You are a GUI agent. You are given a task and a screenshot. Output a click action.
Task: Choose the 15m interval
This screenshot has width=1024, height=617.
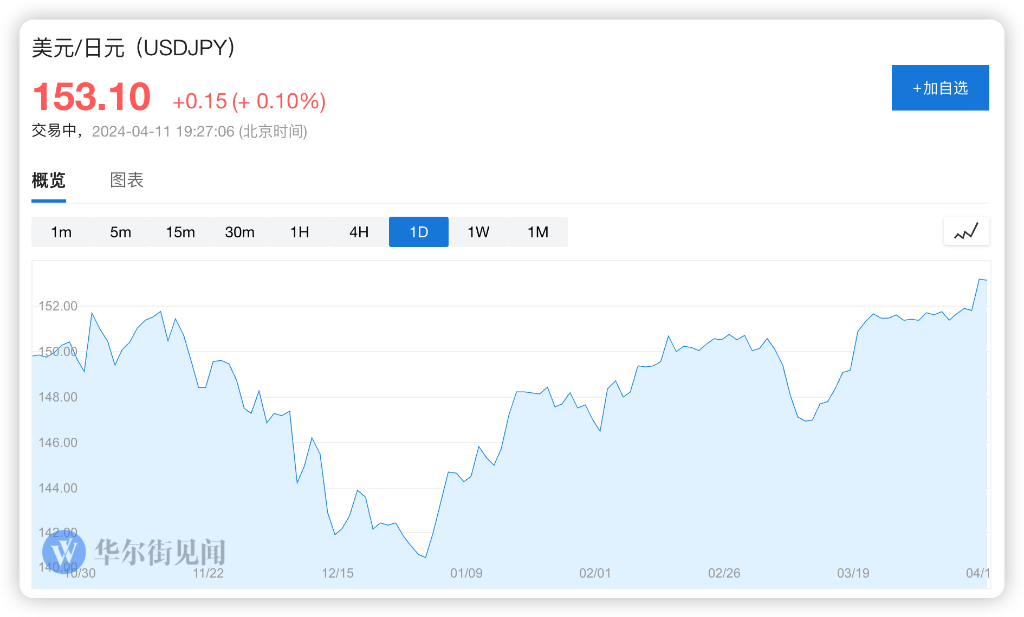tap(180, 232)
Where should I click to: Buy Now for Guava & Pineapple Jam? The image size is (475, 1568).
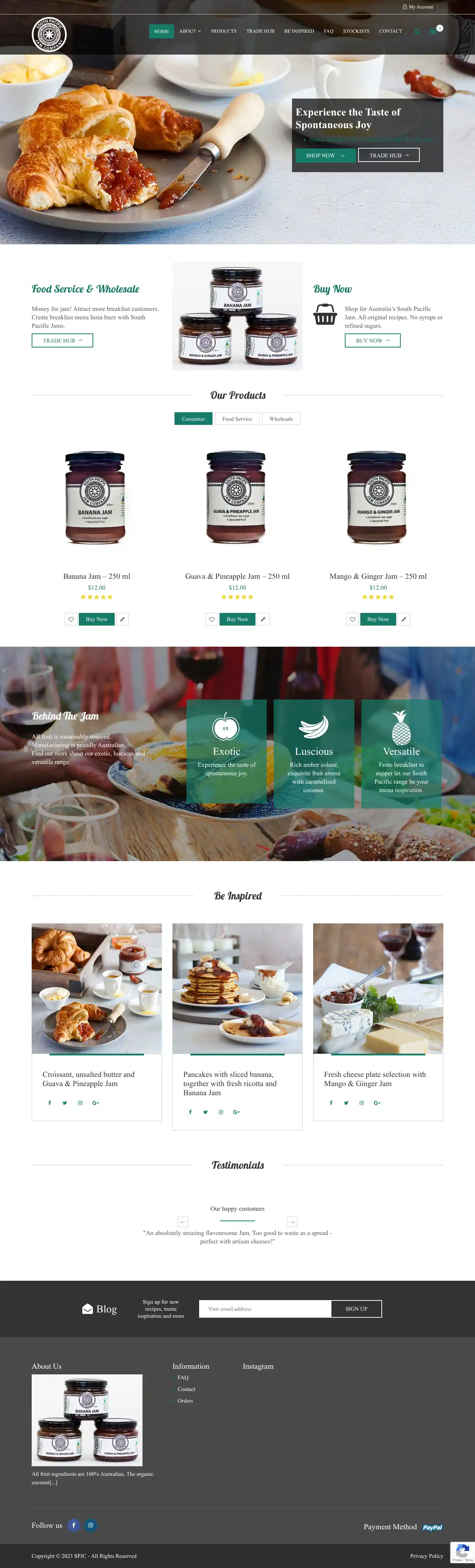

________

→ ABOUT THIS TASK
Note how many lines of the records contain the string "click", and give that number with nothing added.

→ ANSWER SPACE
2